Your goal: From the data below, return only the lines from the one with "Task: Open the Advanced search option" through the one with "You are a computer-use", exact and inclusive, with pictures left out.

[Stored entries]
____

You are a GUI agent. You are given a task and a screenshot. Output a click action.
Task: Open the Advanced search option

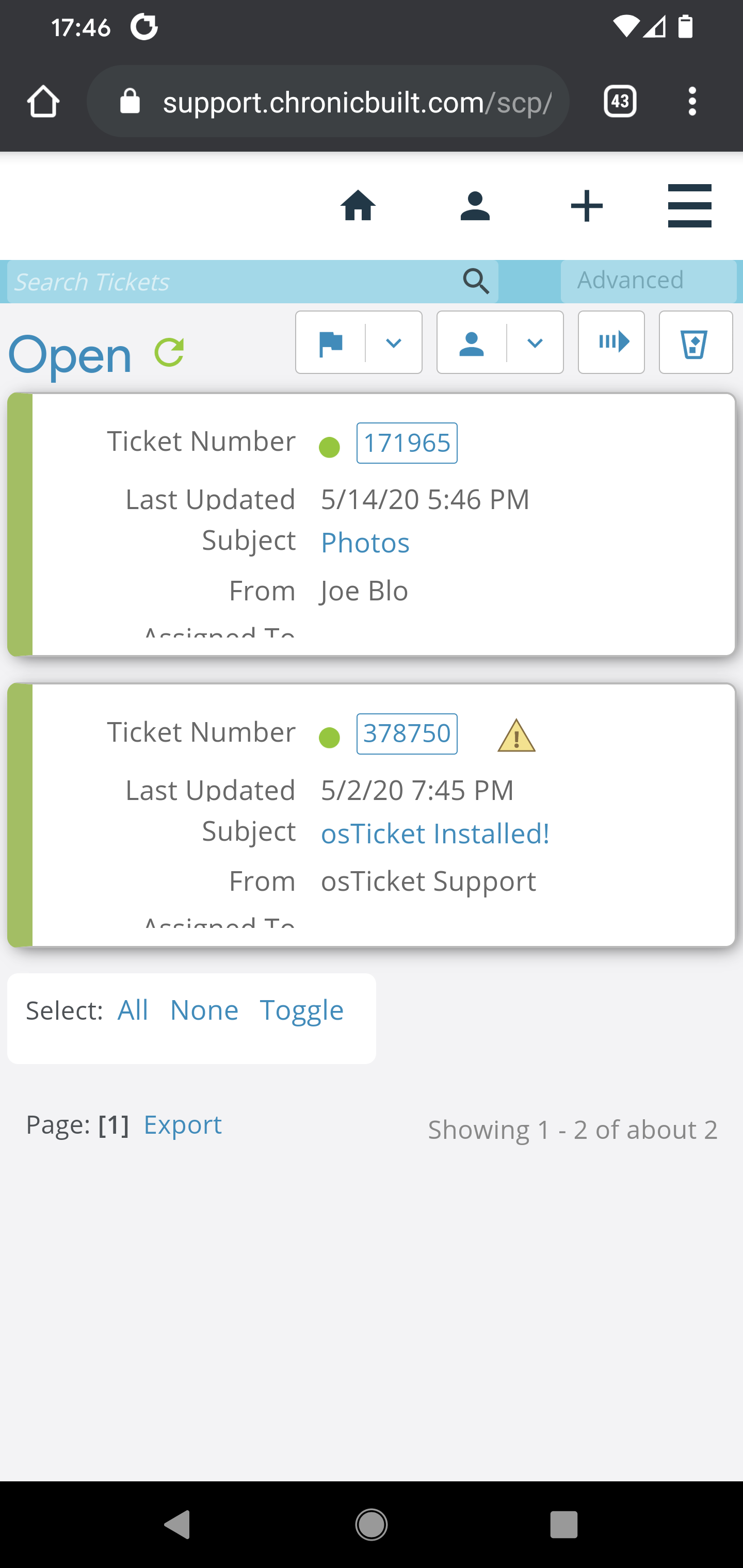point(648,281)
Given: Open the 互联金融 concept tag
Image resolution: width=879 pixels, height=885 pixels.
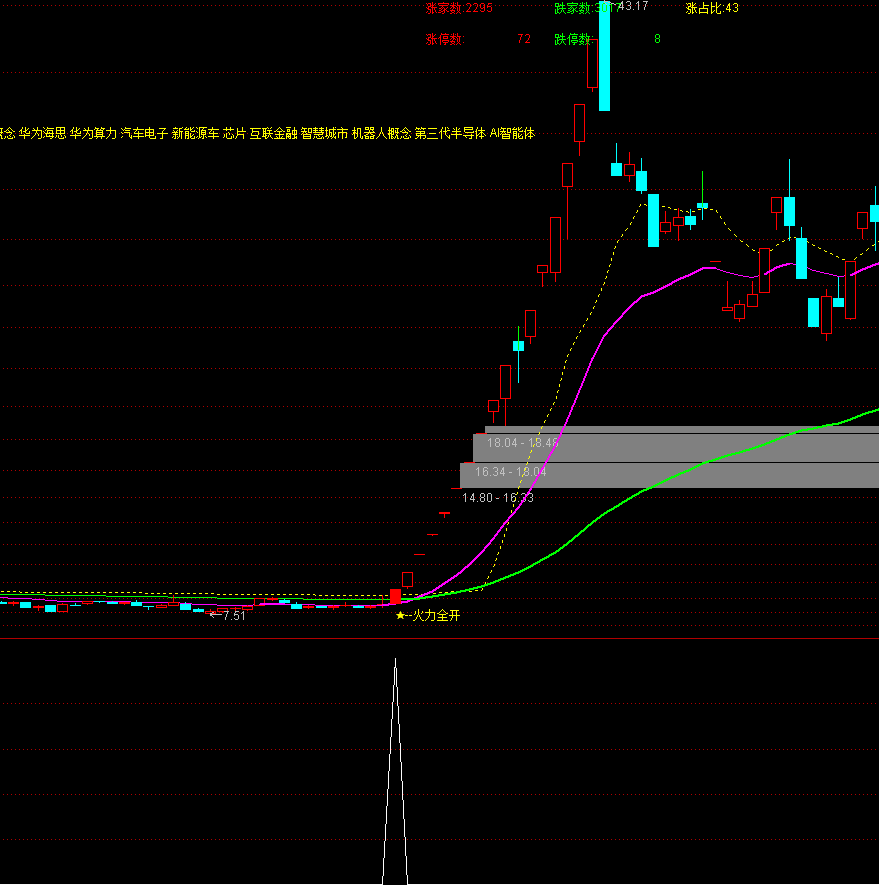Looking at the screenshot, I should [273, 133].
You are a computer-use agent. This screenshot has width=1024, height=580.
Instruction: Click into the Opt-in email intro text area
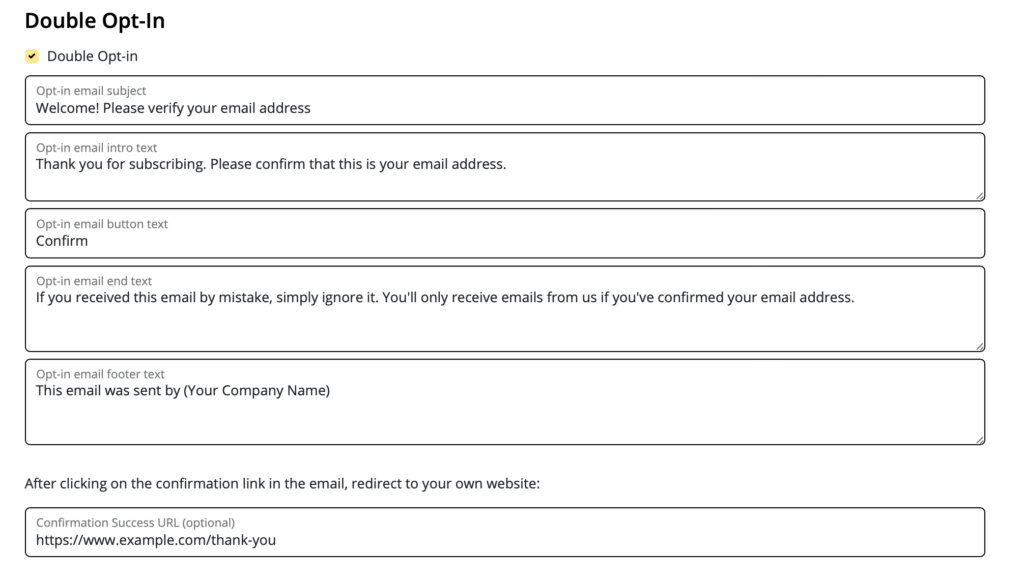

____

Solution for this problem:
Task: Open the Advanced search option

point(648,281)
Given: Open the 互联金融 concept tag
Image resolution: width=879 pixels, height=885 pixels.
Looking at the screenshot, I should [273, 133].
You are a computer-use agent. This screenshot has width=1024, height=580.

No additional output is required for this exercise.